Für Good Gamer sollen die Waffen nur der Anfang sein. Die beiden Initianten wollen zusätzliche Designs anbieten und so weitere Spieler zum Spenden bewegen. Zu kaufen gibt es die Designs allerdings noch nicht.

«Wirklich gute Spieler wollen keine

detaillierte Gewaltdarstellung sehen.»

Kaspar Gertsch, 25,

Initiant des Projekts GoodGamer 

 Gamekonsolen für Soldaten?

Gertsch hofft auf ein Umdenken in der Szene: «Wenn unsere Idee erfolgreich ist, sehe ich gute Chancen, dass wir die Idee des Helfens und des Altruismus in der Gamerszene etablieren können.» Das Geld fliesst in Projekte, die Gertsch und Erhardt auf ihre Effektivität hin geprüft haben. Bei den wenigen Spendenaktionen, die es im Gamebereich bislang gibt, sei das kaum der Fall. «Manche schicken zum Beispiel den amerikanischen Soldaten in Kriegsgebieten Gamekonsolen. Mit dem Geld liesse sich viel mehr tun», so Erhardt.

 

Geld für die Zukunftsforschung

Die GoodGamer werden selber entscheiden, wohin ihr Geld geht, ob zur Bekämpfung von Armut, des Klimawandels, der Massentierhaltung oder in die Erforschung des Spenderverhaltens.
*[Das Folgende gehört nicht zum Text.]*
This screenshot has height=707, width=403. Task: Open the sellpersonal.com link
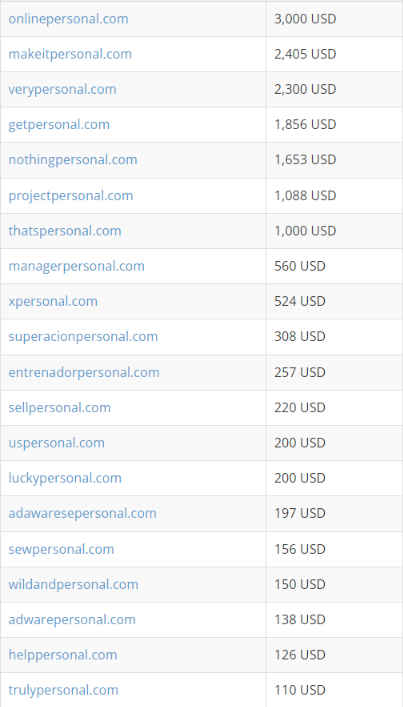tap(60, 408)
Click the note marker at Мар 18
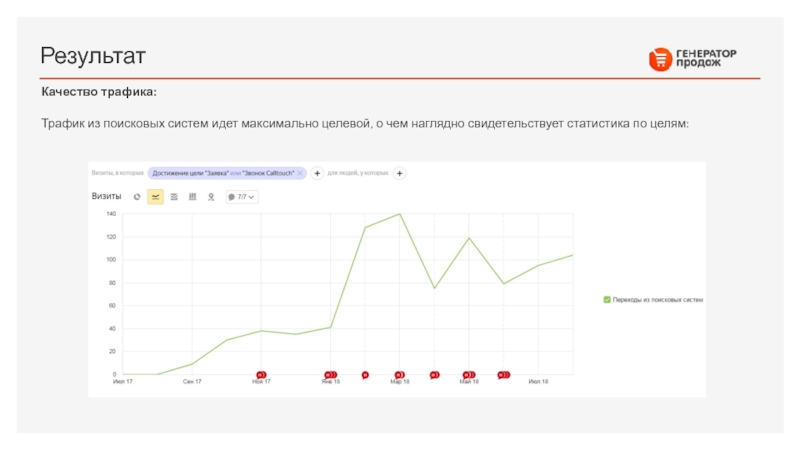 click(x=399, y=375)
Bei Letzterem gibt man das Geld für Fundraisingprojekte aus mit dem Ziel, dort die Spenden zu vervielfachen. Erhardt hält gerade diesen Bereich für besonders wichtig: «Spendenprojekte sind oft auf kurzfristige Ziele ausgerichtet. Ein Franken in der Zukunftsforschung kann unter Umständen mehr Leid verhindern als ein Franken bei einem heutigen Wohltätigkeitsprojekt.»

 

Spenden soll sich anfühlen wie Gamen. «Wenn wir das schaffen, haben wir gewonnen», sagt Gertsch. Erhardt fügt an: «Wir wollen den Gamern zeigen: Ihr spielt Strategiespiele. Und durch Spenden spielt ihr das Strategiespiel im realen Leben.»